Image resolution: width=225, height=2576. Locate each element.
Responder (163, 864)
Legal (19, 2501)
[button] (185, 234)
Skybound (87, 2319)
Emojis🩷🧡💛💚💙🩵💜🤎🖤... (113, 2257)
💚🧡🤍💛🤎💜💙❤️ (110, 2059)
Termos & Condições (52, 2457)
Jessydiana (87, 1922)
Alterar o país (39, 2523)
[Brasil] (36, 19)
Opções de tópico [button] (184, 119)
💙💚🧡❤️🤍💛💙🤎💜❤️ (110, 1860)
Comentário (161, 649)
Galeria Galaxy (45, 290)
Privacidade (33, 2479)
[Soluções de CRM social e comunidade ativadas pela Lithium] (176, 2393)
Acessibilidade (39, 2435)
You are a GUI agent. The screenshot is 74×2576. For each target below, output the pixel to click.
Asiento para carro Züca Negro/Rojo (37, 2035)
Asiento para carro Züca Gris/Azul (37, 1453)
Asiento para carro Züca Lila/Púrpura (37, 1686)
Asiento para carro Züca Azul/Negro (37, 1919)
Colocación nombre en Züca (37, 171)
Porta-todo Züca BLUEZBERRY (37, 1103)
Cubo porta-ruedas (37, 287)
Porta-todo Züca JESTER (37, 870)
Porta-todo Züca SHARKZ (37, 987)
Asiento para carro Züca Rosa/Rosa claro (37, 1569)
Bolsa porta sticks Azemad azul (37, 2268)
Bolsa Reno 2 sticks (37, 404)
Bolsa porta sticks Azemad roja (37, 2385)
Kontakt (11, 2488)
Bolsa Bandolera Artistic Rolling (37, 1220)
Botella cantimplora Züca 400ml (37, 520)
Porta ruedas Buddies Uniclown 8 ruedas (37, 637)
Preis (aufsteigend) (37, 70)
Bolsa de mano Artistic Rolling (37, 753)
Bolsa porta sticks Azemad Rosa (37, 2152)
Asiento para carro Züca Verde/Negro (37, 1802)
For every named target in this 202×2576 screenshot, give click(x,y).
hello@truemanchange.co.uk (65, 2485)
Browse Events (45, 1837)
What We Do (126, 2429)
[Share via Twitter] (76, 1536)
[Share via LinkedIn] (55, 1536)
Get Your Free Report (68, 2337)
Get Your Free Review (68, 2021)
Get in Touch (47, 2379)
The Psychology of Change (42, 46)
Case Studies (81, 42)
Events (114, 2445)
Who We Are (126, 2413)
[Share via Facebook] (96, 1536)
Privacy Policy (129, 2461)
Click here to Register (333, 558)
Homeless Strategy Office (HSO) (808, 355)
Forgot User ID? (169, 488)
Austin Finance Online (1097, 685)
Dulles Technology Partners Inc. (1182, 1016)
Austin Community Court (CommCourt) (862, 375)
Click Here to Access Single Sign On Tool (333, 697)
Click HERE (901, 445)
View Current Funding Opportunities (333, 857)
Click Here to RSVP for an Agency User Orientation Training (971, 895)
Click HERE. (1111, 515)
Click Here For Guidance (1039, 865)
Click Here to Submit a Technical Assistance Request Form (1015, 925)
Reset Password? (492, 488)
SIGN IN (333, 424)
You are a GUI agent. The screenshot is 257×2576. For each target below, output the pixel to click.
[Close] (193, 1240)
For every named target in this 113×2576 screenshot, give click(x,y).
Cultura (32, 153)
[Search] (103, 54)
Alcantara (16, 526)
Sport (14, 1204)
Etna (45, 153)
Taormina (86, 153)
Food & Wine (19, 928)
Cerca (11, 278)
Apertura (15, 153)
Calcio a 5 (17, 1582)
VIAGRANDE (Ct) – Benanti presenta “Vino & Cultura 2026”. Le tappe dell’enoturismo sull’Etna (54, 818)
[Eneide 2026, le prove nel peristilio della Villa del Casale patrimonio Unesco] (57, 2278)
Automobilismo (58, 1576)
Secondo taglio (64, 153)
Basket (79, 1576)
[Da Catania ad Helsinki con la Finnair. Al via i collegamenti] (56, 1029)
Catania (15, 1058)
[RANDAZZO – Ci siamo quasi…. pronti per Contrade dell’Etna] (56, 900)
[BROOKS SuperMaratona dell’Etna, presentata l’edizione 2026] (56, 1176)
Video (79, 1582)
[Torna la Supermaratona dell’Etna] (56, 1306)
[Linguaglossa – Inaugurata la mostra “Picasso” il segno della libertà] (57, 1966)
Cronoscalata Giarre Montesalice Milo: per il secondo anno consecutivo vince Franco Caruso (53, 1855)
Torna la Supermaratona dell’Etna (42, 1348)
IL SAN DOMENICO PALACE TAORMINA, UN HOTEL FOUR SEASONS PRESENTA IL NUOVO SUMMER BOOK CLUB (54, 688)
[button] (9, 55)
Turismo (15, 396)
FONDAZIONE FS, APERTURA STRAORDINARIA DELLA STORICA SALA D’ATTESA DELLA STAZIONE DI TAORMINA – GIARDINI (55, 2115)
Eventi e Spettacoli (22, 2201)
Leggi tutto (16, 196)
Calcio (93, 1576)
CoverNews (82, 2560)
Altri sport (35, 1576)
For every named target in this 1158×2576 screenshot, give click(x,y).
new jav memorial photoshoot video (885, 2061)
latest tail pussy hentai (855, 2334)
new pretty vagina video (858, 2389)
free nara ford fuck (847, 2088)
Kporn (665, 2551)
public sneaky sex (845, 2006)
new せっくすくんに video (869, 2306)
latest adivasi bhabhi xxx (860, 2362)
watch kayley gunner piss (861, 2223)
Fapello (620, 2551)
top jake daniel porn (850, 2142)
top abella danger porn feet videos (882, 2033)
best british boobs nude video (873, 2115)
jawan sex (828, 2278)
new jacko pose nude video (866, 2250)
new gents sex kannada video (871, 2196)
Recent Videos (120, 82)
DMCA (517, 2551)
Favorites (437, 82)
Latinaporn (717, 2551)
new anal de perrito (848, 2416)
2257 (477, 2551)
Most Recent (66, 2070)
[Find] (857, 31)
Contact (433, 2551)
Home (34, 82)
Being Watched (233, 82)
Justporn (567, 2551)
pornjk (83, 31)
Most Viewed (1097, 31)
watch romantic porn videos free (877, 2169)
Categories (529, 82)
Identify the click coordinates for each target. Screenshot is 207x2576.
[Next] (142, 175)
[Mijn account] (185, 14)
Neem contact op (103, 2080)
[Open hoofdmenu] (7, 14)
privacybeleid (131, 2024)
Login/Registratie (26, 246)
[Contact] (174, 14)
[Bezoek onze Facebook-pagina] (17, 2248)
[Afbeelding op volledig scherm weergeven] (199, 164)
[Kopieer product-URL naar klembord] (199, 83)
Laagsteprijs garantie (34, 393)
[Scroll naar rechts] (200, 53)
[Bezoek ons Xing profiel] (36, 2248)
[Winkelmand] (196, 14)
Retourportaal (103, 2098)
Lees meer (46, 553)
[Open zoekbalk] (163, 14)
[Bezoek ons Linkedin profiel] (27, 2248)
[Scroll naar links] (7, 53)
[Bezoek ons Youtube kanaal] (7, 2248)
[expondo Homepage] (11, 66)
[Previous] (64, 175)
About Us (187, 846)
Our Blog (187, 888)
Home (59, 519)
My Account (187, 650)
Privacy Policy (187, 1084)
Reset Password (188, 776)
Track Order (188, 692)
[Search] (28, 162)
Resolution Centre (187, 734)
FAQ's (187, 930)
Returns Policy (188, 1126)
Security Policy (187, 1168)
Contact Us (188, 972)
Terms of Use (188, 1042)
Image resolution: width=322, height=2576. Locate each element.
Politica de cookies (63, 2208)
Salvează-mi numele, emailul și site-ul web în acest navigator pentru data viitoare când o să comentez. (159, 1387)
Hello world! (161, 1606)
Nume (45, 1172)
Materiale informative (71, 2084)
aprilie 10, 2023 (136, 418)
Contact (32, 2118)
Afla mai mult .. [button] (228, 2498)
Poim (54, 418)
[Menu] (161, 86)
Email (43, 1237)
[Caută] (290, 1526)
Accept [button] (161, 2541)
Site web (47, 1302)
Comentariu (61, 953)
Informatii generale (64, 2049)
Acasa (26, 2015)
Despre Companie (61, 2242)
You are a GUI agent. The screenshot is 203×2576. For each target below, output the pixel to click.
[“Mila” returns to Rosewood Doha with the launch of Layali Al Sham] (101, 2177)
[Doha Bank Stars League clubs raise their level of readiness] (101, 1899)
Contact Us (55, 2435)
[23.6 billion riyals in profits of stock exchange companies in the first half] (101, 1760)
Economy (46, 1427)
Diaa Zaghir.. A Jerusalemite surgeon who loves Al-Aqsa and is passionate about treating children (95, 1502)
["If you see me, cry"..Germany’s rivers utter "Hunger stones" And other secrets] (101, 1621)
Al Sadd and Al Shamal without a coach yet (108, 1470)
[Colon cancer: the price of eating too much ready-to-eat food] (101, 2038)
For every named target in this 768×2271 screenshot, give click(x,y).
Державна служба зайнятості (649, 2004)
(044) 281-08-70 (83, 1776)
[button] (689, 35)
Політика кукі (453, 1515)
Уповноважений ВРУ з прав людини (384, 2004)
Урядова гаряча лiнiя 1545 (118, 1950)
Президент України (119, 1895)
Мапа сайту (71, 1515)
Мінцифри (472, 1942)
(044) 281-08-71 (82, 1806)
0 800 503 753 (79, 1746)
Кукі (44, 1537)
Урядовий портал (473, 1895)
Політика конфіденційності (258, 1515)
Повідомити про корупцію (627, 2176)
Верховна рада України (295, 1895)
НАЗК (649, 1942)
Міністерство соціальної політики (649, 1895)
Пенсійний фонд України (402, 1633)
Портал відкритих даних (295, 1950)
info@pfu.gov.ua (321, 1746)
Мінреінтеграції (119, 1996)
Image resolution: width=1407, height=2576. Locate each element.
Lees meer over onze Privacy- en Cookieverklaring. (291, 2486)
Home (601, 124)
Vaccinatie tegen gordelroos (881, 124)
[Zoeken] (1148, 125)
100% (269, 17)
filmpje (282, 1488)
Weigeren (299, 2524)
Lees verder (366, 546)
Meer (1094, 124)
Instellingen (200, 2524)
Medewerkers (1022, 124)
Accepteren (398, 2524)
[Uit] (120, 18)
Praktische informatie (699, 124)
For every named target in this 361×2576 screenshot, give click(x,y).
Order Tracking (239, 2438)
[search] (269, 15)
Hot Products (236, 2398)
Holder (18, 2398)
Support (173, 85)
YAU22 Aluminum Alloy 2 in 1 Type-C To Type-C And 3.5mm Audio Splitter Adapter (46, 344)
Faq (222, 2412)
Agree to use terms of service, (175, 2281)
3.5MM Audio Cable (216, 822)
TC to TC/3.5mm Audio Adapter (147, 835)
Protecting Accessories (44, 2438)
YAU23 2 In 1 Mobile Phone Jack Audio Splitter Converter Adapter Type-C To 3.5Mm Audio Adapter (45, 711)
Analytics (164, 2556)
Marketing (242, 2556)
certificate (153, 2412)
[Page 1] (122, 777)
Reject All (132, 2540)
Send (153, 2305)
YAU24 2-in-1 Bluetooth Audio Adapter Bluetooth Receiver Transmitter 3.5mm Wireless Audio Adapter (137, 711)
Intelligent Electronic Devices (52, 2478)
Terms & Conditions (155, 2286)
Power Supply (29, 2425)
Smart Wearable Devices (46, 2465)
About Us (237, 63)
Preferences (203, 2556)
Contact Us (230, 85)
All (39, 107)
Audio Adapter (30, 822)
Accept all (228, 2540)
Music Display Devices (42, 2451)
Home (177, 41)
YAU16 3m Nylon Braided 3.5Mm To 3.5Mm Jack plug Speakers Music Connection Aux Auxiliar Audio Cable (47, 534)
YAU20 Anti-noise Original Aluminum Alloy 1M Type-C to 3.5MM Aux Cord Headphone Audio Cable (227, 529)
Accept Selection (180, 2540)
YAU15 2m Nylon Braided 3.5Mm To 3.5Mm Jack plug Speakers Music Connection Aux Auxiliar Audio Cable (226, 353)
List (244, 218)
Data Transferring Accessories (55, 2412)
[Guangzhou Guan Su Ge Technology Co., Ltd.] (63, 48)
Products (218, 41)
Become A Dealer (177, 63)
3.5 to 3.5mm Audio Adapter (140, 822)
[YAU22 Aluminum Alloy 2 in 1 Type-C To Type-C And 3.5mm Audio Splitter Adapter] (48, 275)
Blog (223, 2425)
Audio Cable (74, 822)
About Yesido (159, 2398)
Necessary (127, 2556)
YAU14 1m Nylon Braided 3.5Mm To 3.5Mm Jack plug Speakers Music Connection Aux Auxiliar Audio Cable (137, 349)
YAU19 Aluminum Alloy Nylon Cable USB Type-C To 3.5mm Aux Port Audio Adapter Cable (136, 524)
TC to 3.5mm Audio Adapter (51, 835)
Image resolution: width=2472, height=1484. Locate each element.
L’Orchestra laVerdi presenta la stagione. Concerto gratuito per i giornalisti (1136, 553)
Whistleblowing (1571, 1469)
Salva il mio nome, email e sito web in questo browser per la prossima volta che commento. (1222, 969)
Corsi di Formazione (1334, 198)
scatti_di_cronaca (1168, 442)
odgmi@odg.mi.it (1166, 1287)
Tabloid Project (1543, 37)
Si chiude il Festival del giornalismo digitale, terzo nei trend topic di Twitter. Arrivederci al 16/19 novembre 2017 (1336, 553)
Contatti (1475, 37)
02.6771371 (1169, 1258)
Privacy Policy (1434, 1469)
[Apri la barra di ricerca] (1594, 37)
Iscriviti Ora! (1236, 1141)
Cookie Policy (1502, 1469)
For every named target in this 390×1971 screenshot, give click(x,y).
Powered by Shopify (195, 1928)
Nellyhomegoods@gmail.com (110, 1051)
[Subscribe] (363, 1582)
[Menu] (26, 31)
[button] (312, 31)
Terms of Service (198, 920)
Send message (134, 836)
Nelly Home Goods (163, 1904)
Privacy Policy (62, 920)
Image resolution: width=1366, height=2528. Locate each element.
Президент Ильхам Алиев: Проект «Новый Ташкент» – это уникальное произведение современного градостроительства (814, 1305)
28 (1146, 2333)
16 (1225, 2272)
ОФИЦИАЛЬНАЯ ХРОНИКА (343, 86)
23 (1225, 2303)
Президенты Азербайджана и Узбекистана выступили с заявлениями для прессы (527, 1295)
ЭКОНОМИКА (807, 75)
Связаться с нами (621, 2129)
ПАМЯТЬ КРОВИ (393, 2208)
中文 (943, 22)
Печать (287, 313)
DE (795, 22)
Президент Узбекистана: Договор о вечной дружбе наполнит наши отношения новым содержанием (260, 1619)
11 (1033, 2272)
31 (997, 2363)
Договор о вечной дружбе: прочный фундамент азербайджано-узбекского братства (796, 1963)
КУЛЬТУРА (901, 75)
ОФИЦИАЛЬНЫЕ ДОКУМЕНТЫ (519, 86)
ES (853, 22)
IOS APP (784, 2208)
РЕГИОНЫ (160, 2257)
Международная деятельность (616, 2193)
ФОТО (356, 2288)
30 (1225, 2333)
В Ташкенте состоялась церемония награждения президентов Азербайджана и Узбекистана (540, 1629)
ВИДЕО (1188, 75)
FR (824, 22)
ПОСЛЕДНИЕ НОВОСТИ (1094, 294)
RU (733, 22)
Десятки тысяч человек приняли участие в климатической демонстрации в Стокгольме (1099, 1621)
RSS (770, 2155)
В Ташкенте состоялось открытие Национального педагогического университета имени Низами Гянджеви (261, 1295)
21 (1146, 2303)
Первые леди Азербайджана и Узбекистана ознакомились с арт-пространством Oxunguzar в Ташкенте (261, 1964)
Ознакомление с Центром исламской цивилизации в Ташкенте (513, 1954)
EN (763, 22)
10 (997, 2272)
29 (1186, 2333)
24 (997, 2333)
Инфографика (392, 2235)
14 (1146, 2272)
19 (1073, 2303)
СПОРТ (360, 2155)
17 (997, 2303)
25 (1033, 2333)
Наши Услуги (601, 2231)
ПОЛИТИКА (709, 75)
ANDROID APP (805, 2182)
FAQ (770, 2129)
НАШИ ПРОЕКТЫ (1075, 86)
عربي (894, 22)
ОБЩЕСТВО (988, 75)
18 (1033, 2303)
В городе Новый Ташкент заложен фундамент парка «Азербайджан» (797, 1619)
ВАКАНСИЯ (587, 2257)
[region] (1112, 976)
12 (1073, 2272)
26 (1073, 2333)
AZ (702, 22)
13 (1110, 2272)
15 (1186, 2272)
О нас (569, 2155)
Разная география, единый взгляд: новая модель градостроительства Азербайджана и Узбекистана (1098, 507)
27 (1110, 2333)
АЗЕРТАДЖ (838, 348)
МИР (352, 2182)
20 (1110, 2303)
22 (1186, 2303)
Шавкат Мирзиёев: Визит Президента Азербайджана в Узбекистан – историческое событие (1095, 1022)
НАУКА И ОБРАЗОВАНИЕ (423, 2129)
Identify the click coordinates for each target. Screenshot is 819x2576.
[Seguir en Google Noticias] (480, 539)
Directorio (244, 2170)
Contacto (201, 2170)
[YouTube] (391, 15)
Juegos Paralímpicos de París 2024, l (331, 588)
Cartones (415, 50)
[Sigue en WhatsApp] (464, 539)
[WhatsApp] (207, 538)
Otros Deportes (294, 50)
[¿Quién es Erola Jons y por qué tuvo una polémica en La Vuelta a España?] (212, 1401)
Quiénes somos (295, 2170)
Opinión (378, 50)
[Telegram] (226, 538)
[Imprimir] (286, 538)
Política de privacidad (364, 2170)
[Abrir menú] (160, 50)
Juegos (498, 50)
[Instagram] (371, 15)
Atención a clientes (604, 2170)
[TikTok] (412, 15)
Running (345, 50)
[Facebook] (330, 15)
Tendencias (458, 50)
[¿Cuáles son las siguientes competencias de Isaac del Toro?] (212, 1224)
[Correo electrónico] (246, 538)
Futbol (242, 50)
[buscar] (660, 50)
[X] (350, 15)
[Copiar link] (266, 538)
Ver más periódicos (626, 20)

--

**TASK BRIEF**
In the data above, tally the lines holding "button" and answer with the figure only.

**ANSWER FOR THIS EXERCISE**
7